Task requirements:
[A] Rewrite the portion of the parenting passage that opens with the words "I settled. I" and closes with "a good parent.", replacing "Super Mom" with "Supermom".
[B] For each statement below, state whether the parenting passage supports it, answering yes or no and quoting the deciding words: (i) When tested at age 3, the son was judged to need further therapy once he entered school. (ii) Emily was often responsible for Kyle. (iii) The writer and Steve are now separated.
[C] Continue the parenting passage, starting after its final sentence.

Text excerpt:

We moved to a new home without mold and we started to see massive improvement in his development. He didn’t walk until he was 22 months, and he couldn’t eat solid food until he was 16 months old. However, slowly and surely he eventually caught up. When he turned 3, the Nevada Early Intervention Program tested him and asked me to attend a meeting to hear the results on whether he would need further intervention once he entered the school system. I was surprised to find so many people at that meeting. Apparently, my son was the only child ever to “graduate” from the Early Intervention Program in Nevada and the counselors wanted to meet the mom who accomplished it. He was deemed caught up to his peers and would not need any further therapy. I was given a lot of credit for working so hard with Kyle, but I assumed it’s what any mother would have done.
As the years progressed we finally started to pull ahead financially. Steve and I both switched our careers to do something that was more aligned with our hearts and passions, and that’s when our income began to really soar. But it came with a price. We were not the hands-on parents we wanted to be, teaching our kids about life, the universe, and everything. We all ate dinner at different times, and the kids often made themselves toast or cereal while they waited for one of us to be available. Emily was often in charge of Kyle because neither Steve nor I were available, even though we were all in the same house. There were only rare trips to the park, dinners out, and trips taken.
I settled. I accepted that I didn’t have what it takes to be Super Mom. I was more Roseanne than June Cleaver. I worked a job I loved to put food on the table, and when I was with my kids I gave them my full attention… it just didn’t happen as often as I thought it should.
Today, Steve and I are separated, and I am living as a single mother with two kids. I thought working and raising two kids was hard before, but nothing prepared me for life as a single working mom. I now spend my time evenly between work and parenting. I have precious little time to date, but I do get out occasionally with friends. I love my career and I love my kids, and I’m still learning how to be a good parent.

Recorded data:
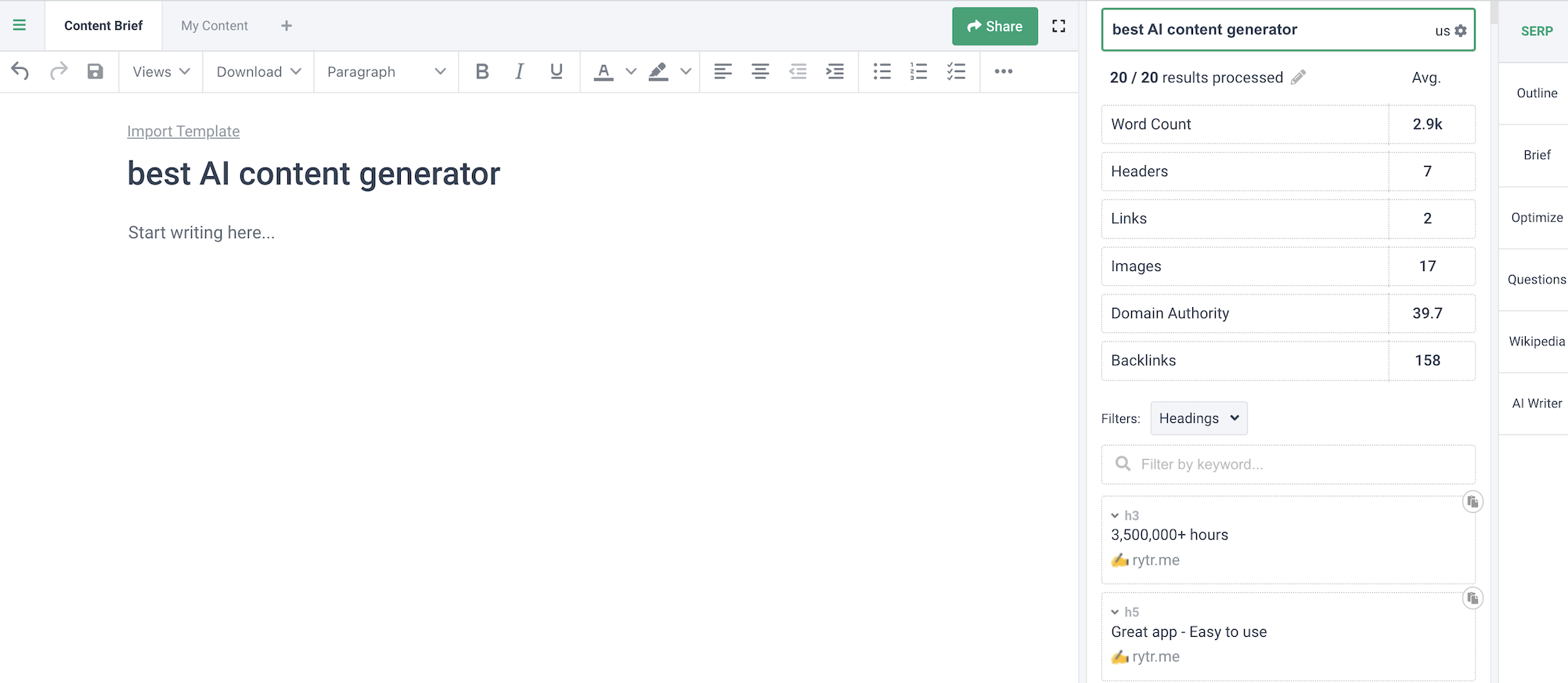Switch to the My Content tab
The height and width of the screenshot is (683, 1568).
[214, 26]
---
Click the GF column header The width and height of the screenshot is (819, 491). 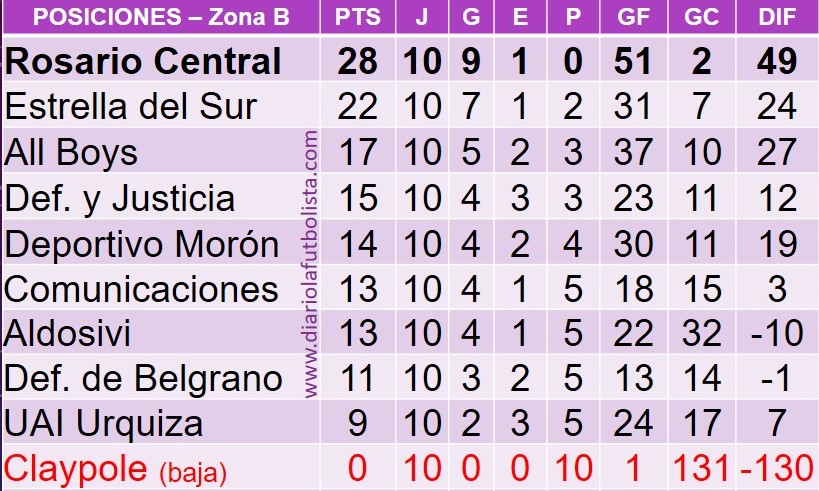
==
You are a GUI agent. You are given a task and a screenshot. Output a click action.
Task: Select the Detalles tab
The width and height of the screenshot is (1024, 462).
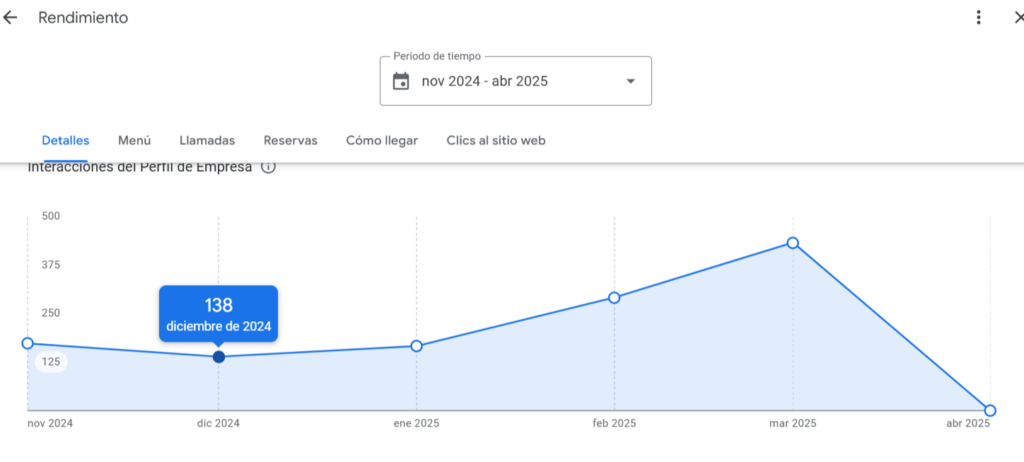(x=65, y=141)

Per-task outputs:
[A]
I settled. I accepted that I didn’t have what it takes to be Supermom. I was more Roseanne than June Cleaver. I worked a job I loved to put food on the table, and when I was with my kids I gave them my full attention… it just didn’t happen as often as I thought it should.
Today, Steve and I are separated, and I am living as a single mother with two kids. I thought working and raising two kids was hard before, but nothing prepared me for life as a single working mom. I now spend my time evenly between work and parenting. I have precious little time to date, but I do get out occasionally with friends. I love my career and I love my kids, and I’m still learning how to be a good parent.

[B]
(i) No: "He was deemed caught up to his peers and would not need any further therapy."
(ii) Yes: "Emily was often in charge of Kyle because neither Steve nor I were available"
(iii) Yes: "Today, Steve and I are separated"

[C]
But I’ve given up on the plan to be Super Mom. I’m just happy that my kids have food in their bellies, a roof over their heads, clean clothing to wear to school, and they sometimes shower without me having to prompt them to do so.
I don’t consider myself a great parent. I’ve known a few, and so I know I’m not even in their league. When I’m frustrated with my kids I yell. Sometimes I even cry. A few weekends ago I was recovering from tooth extraction surgery, where I also developed a nasty sinus infection. I could barely care for myself let alone my kids. The house was a mess and the kids were fighting horribly. I was at the end of a very short rope. I just sat on my bed and cried. Right in front of them. Kyle came over with a tissue and started catching my tears. Emily said, “Here Kyle, give me a tissue too. I’ll take the right cheek and you take the left.” And so I sat on the bed while my beautiful, compassionate children wiped tears from my cheeks.
Kyle gave me a hug and said, “Don’t worry, Mama. Everything is going to be alright.” I looked him in the eye and said, “You know what? Everything already IS alright. I love you guys so much.”
And so I’ve discovered that it’s not how many nights you ate dinner together at the table, how many performances and plays you managed to get to, or how many times you tucked your child into bed. I think, in the end, what matters most is that your children know they are loved unconditionally. My kids know I love them.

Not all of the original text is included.